18 Kasım 2020 Çarşamba

Yeşil Ekonomi (13)


 

Basit bir tanımla tabiat, tabii manzara şeklinde ifade edilen çevre fiziki, kimyasal ve iklim, toprak ve canlılar gibi biyotik faktörler karmaşıklığından oluşuyor.

Çevre konusu hemen hemen bütün uluslararası toplantıların gündeminde yer alarak bu hususta karşılaşılan zorluklar ve çözüm önerileri ve önleyici tedbirler üzerinde duruluyor.

Çevresel bozulma biyolojik çeşitliliğin kayıplarında artış, su darlığı, arazi küçülmesi ve tabii kaynakların elde edilmesinde şartların sürdürülemez bir yapıya doğru gidiyor olmasını gösteriyor.

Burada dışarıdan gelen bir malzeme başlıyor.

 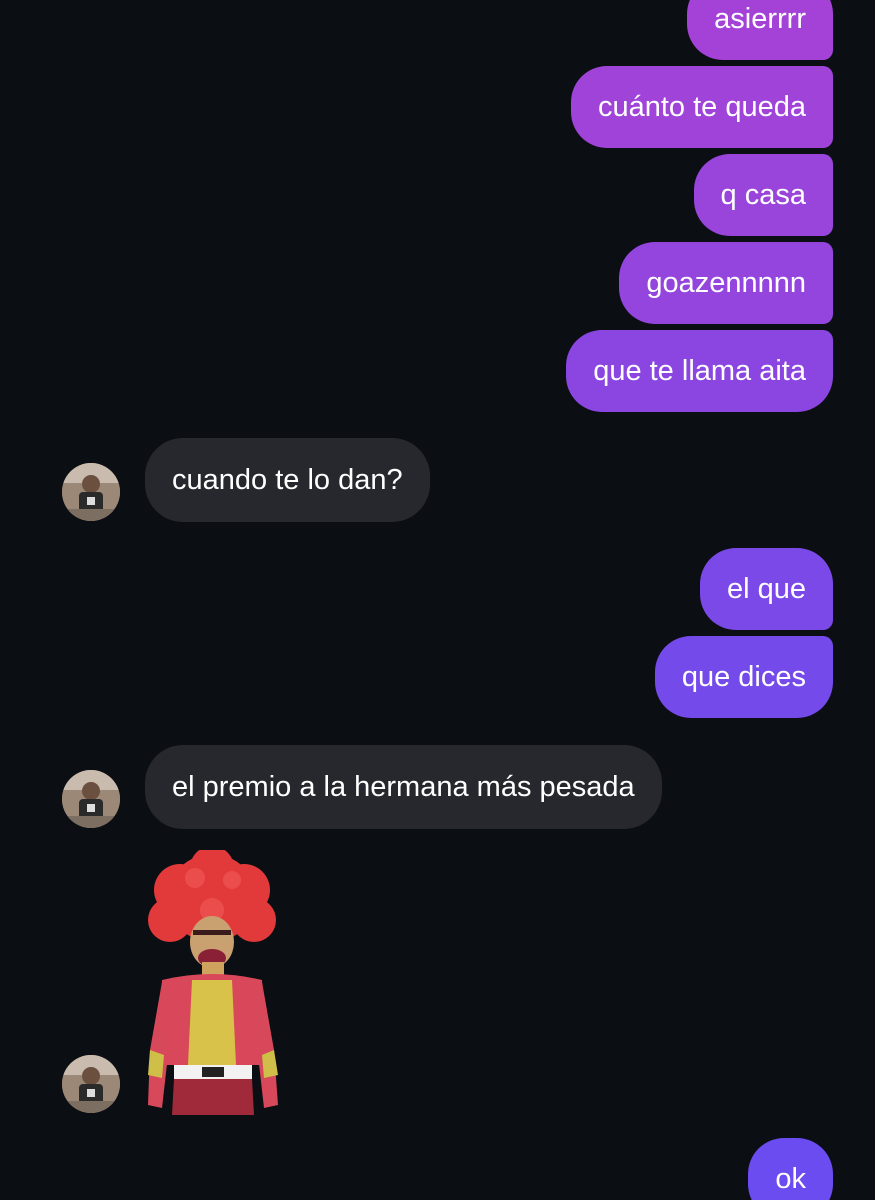 I want to click on message-text: asierrrr, so click(x=760, y=19).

Başta insanlar olmak üzere, bütün canlılar için tehdit oluşturan küresel çevre problemlerine karşı dünya bir çözüm arayış içinde bulunuyor.

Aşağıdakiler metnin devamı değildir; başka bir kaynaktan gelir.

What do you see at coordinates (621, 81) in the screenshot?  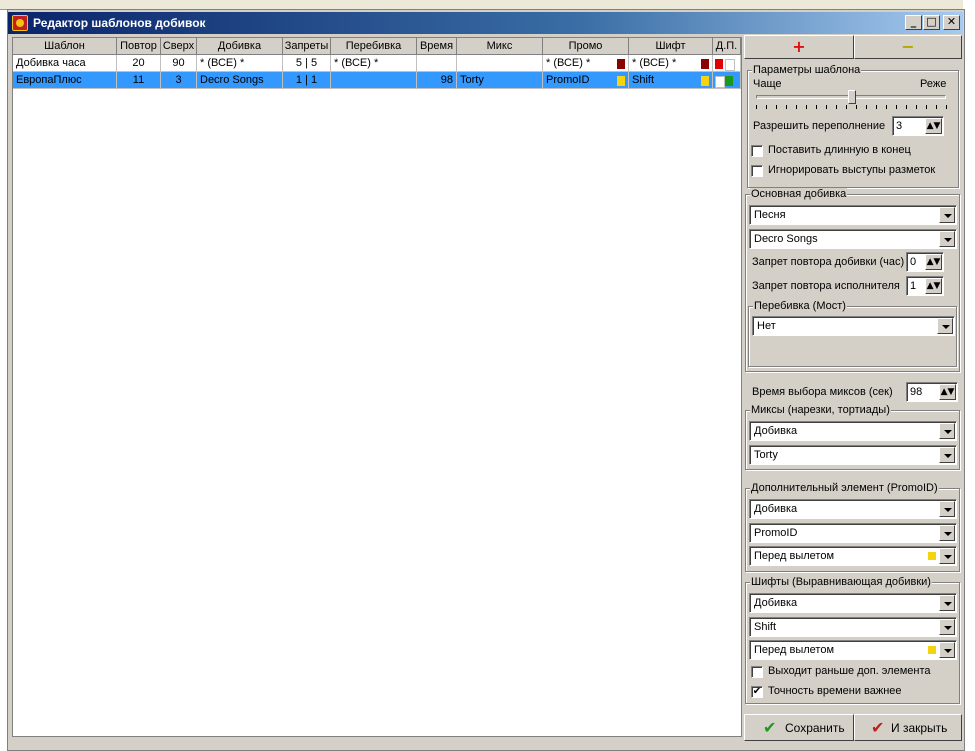 I see `promo-color-swatch` at bounding box center [621, 81].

Bu nedenle yeni bir ekonomi modeli ağır bir şekilde tahribata uğrayan çevreyi iyileştirmek adına kaçınılmaz görülüyor.

Dünyanın gündeminde bir taraftan çevre ve tabii kaynaklar üzerinde ağır yaralar açan olumsuzlukları hafifletme ve yok etme çabaları bulunurken diğer taraftan çevreyi sürdürülebilir bir yapıya kavuşturma hedefi var. 

Ülkeler dünyanın karşı karşıya kaldığı çevre kirliliği, iklim değişikliği ve bunun sebep olduğu sorunlara çözüm getirmek için birlikte çalışmalar yürütüyor.

Gerek hükumetler ve sivil toplum kuruluşları nezdinde ve gerekse özel sektör ve işletmelerin yapacakları faaliyetlerde çevre konusu gündemin önde gelen maddesini oluşturuyor.

Tabii kaynaklara insanlığın en değerli malı olarak bakılıyor.

Bu nedenle çevreye daha az zarar veren, çevreci rekabetçi ürünlerin hızlı bir şekilde üretilerek tüketime sunulması amaçlanıyor.

Geçmişin kaynak yoğunluklu kalkınma modeli maliyetlerin yükselmesine, verimlilik düşüşüne ve ekonomik faaliyetlerin bozulmasına yol açan bir model olarak değerlendiriliyor.

Mevcut durumda 15 adet çevre problemi gözleniyor;

Kirlilik, küresel ısınma, nüfus artışı, tabii kaynak tükenmesi, atık bertaraf edilmesi, iklim değişikliği, biyolojik çeşitliliğin kayba uğraması, orman azalması, okyanus asitleşmesi, ozon tabakasının azalması, asit yağmuru, su kirlenmesi, şehirleşmedeki artış, halk sağlığı konuları ve genetik mühendisliği şeklinde sıralanıyor. 

Mevcut üretimin ve tüketim modelleri üzerine bağımlı kalmış küresel ekonomi yapısının ekosistemler üzerine ve kritik hayat destek sistemleri üzerine ağır yükler getirdiği kabul ediliyor.